# WHAT IS NEEDED:
Swap "list-view-icon" for "menu-toggle-icon" in the lines starting with the line that contains "At what (x,y)" and going on through the line that contains "Looking at the", and give those lines again with nothing else changed. Leave the pictures out of the answer.

Stored items:
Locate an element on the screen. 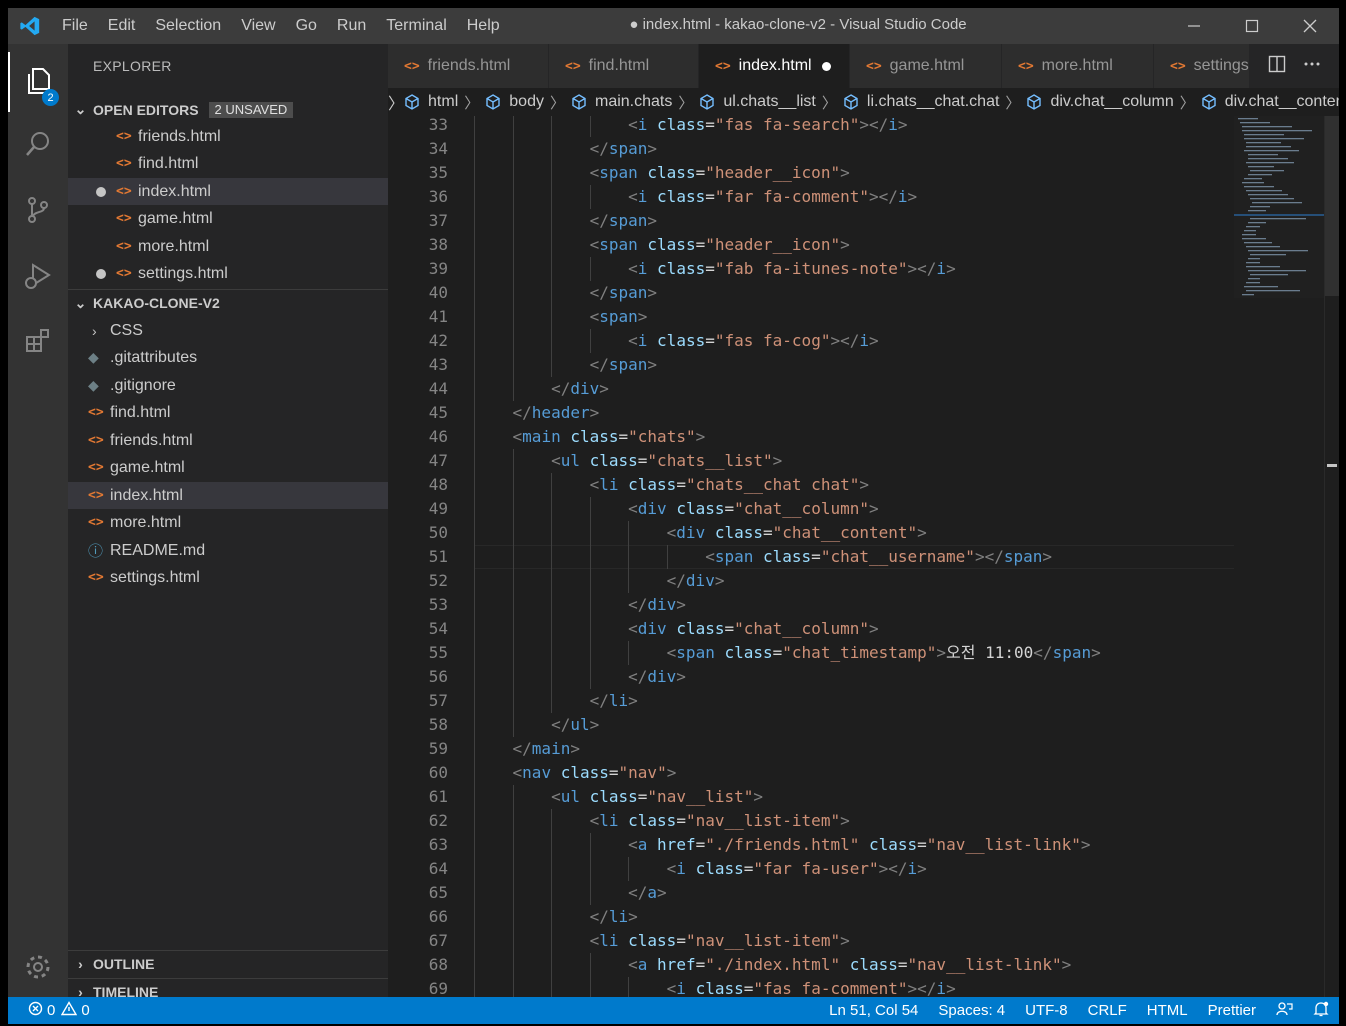  code-line: <main class="chats"> is located at coordinates (590, 437).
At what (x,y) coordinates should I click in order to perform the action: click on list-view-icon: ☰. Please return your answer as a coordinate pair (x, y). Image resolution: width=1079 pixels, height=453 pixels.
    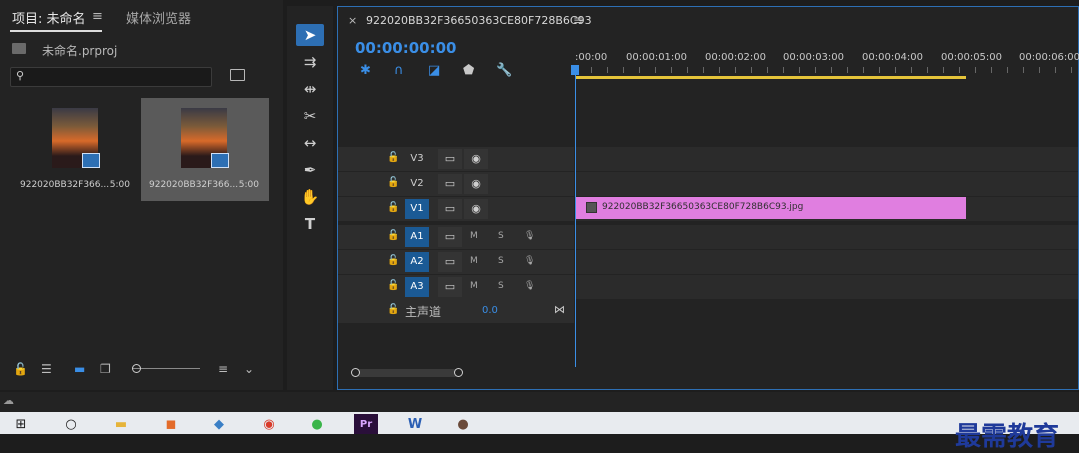
    Looking at the image, I should click on (46, 369).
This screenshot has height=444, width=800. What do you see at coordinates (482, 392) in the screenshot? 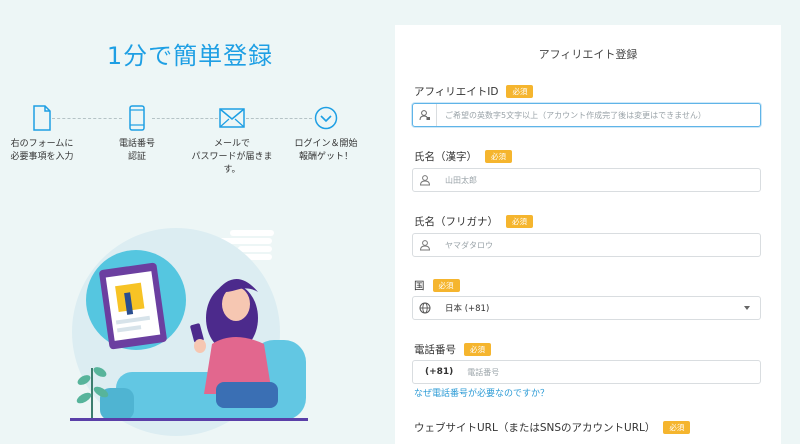
I see `phone-help-link: なぜ電話番号が必要なのですか？` at bounding box center [482, 392].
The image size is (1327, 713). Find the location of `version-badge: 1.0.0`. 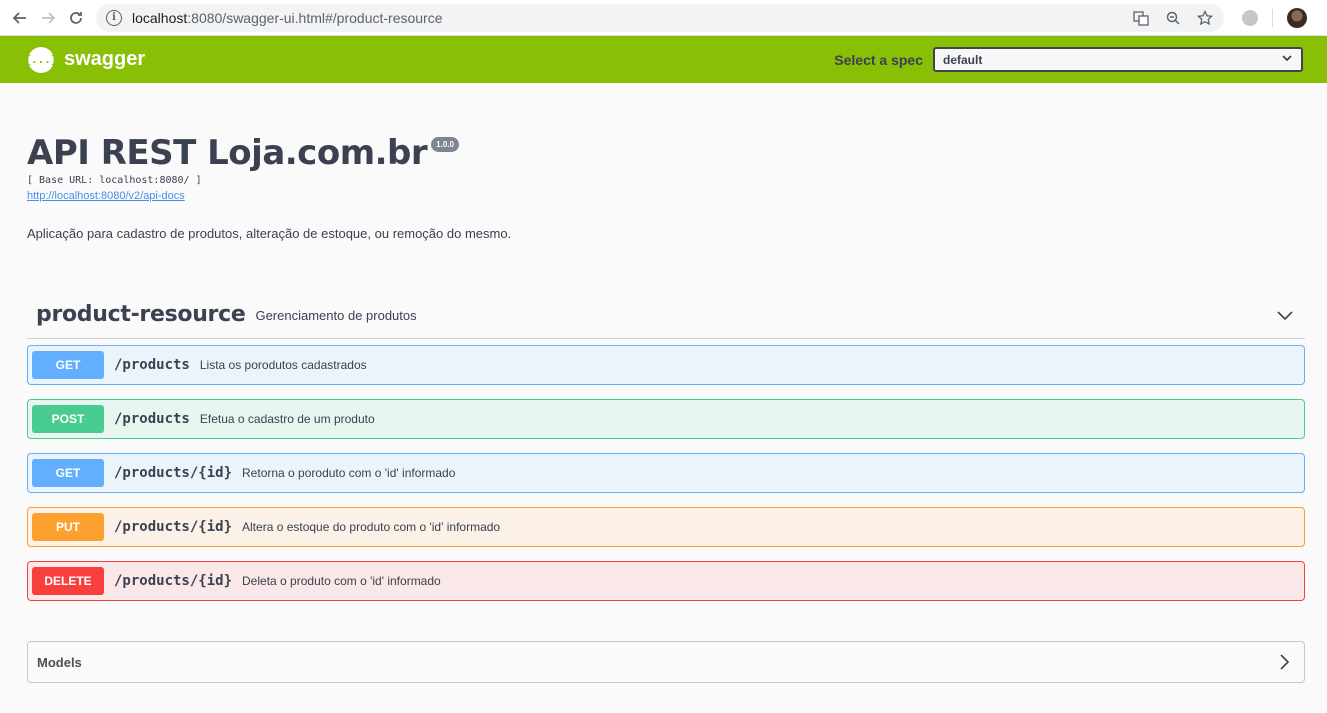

# EXERCISE SOLUTION:
At what (x,y) coordinates should I click in order to perform the action: click on menu-toggle-icon: ☰. Please return your answer as a coordinate pair (x, y). Image resolution: width=1079 pixels, height=453 pixels.
    Looking at the image, I should click on (46, 369).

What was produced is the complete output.